───── Brano ─────
San Giorgio al Velabro, l'antica chiesa del giovedì dopo le Ceneri
Maria Milvia Morciano - Città del Vaticano
San Giorgio al Velabro sorge a Roma nel Rione Ripa, subito dietro l’arco quadrifronte detto di Giano, ai margini del Foro Boario, antico mercato del bestiame, a ridosso del Palatino e accanto all’Arco degli Argentari. In questa zona viene individuato il punto in cui la lupa avrebbe trovato i gemelli Romolo e Remo.
La chiesa è costruita sui resti di una casa romana, trasformata in diaconia da Gregorio Magno, quindi fondata da Papa Leone II che la intitolò ai primi martiri san Giorgio e san Sebastiano nel VII secolo. Nell’VIII secolo, Gregorio II la istituì stazione quaresimale del giovedì dopo le Ceneri. Sempre entro l’VIII secolo papa Zaccaria, proveniente da una famiglia calabrese di origine greca, vi portò dalla Cappadocia la testa del martire Giorgio.
Nella prima metà dell’IX secolo, con Gregorio IV la chiesa assunse una forma compiuta e, all’edificio di culto propriamente detto, fu annesso un cenobio ove risiedevano i monaci, mentre la diaconia fu destinata alle funzioni assistenziali. Nel XIII secolo, diventata collegiata, officiata dal clero diocesano, ricevette importanti lavori sulla facciata, dove fu aperto l’oculo e aggiunto il portico, adornato dalla trabeazione con l’iscrizione a caratteri gotici che ne ricorda il donatore, il priore Stefano Stella. Il campanile romanico invece è precedente al portico e si data alla seconda metà del XII secolo.
Nei secoli la chiesa ha attraversato successivi restauri e momenti di degrado e di abbandono, finché l’architetto Antonio Muñoz negli anni Venti del secolo scorso ha condotto un profondo restauro e il ripristino delle antiche forme romaniche.
Nel 1939 la chiesa è stata affidata all'Ordine dei Canonici Regolari della Santa Croce. Nella notte tra il 28 e il 29 luglio del 1993 fu bersaglio di un attentato con un’autobomba che provocò ingenti danni in modo particolare alla facciata, richiedendo restauri terminati entro il 1996.
L’interno
L’interno è a tre navate, scandito da colonne e capitelli di spoglio, con l’altare sopraelevato e il ciborio in marmo sotto il quale si apre la fenestella confessionis, la finestra che permetteva ai fedeli di vedere il sepolcro o le reliquie dei martiri senza tuttavia poterli toccare. L’affresco che campeggia nel catino absidale, commissionato nel 1296 dal cardinale Pietro Peregrossi, è stato a lungo erroneamente attribuito a Giotto, ma è convincentemente opera del Cavallini o tutt’al più della sua scuola. Cristo campeggia al centro: in una mano tiene il rotolo, mentre la destra è sollevata nel gesto tipico di chi sta parlando, l’adlocutio, come nelle statue degli oratori romani. Ai lati Maria e san Pietro e ancora san Giorgio, a piedi accanto al cavallo e con il vessillo crociato, mentre san Sebastiano è vestito di abiti militari e porta lo scudo, segno che ancora nel XIII secolo era viva, in questa basilica, la devozione ad entrambi i martiri.
─────
Problema proposto 1: Riscrivi il brano su San Giorgio al Velabro a partire da "La chiesa è costruita" e proseguendo fino a "del martire Giorgio.", mettendo "Anatolia" al posto di "Cappadocia".
───── Righe elencate ─────
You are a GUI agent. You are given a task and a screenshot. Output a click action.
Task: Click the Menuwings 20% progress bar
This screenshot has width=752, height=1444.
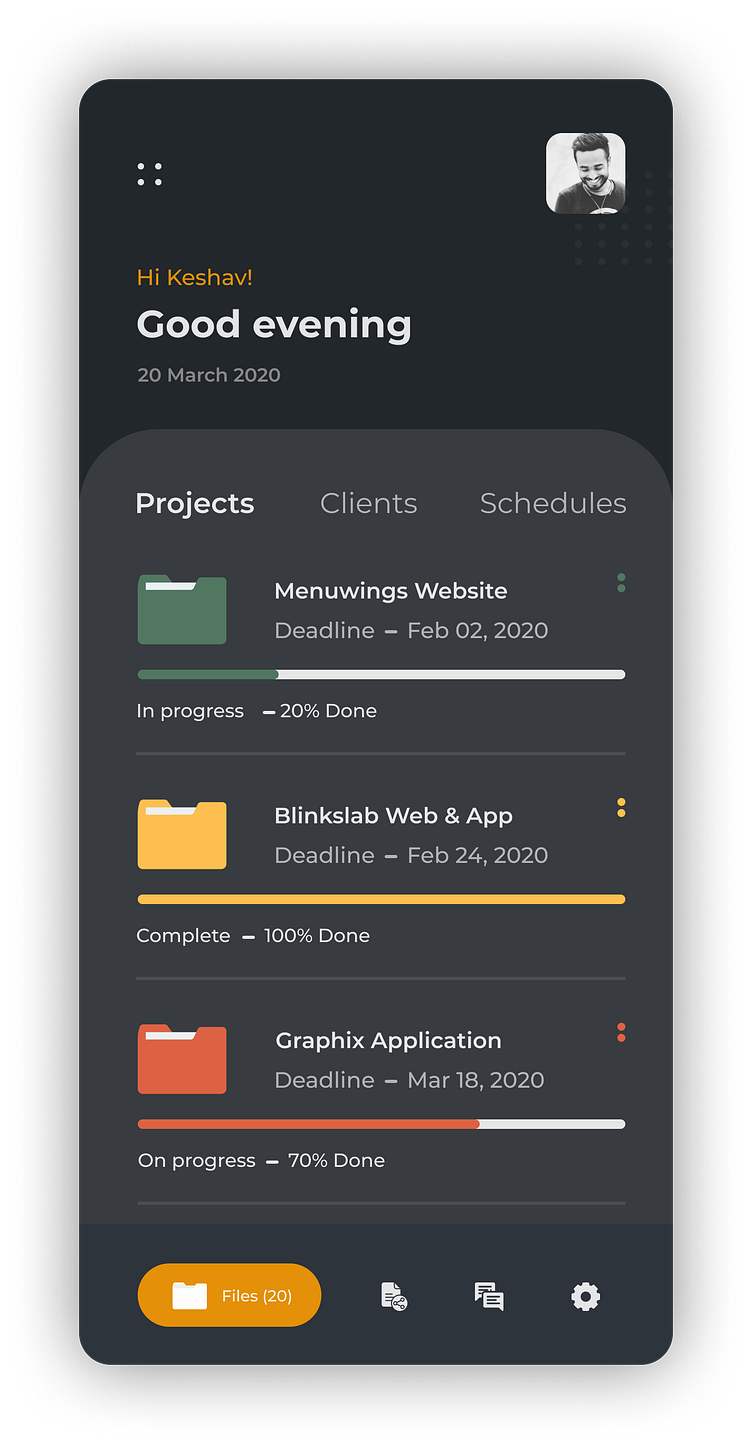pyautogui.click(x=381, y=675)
─────
───── Righe elencate ─────
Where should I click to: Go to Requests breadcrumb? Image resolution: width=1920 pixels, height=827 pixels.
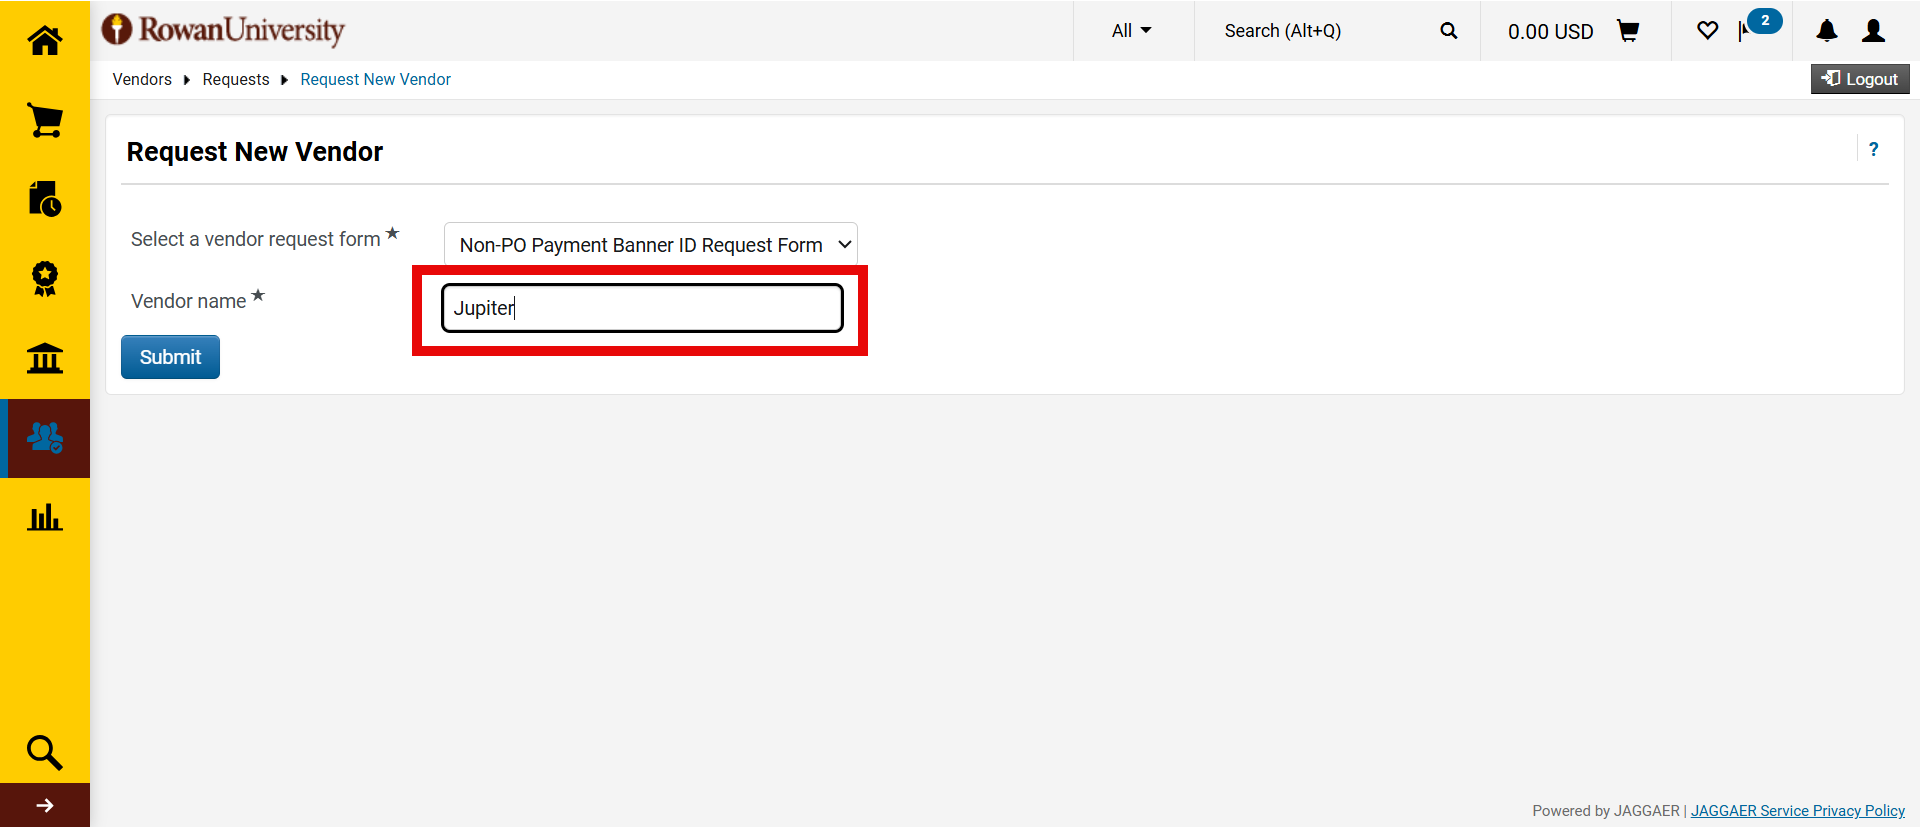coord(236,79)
─────
Problema proposto 2: Ripeti senza alcuna modifica le righe elencate, a partire dalla riga con "You are a GUI" e proseguendo fino alla riga con "pyautogui.click(x=381, y=675)", entrambe comprese. Lascia fuori dalla risposta le immagini.

Soluzione del problema 1:
La chiesa è costruita sui resti di una casa romana, trasformata in diaconia da Gregorio Magno, quindi fondata da Papa Leone II che la intitolò ai primi martiri san Giorgio e san Sebastiano nel VII secolo. Nell’VIII secolo, Gregorio II la istituì stazione quaresimale del giovedì dopo le Ceneri. Sempre entro l’VIII secolo papa Zaccaria, proveniente da una famiglia calabrese di origine greca, vi portò dalla Anatolia la testa del martire Giorgio.

Soluzione del problema 2:
You are a GUI agent. You are given a task and a screenshot. Output a click action.
Task: Click the Menuwings 20% progress bar
This screenshot has width=752, height=1444.
pyautogui.click(x=381, y=675)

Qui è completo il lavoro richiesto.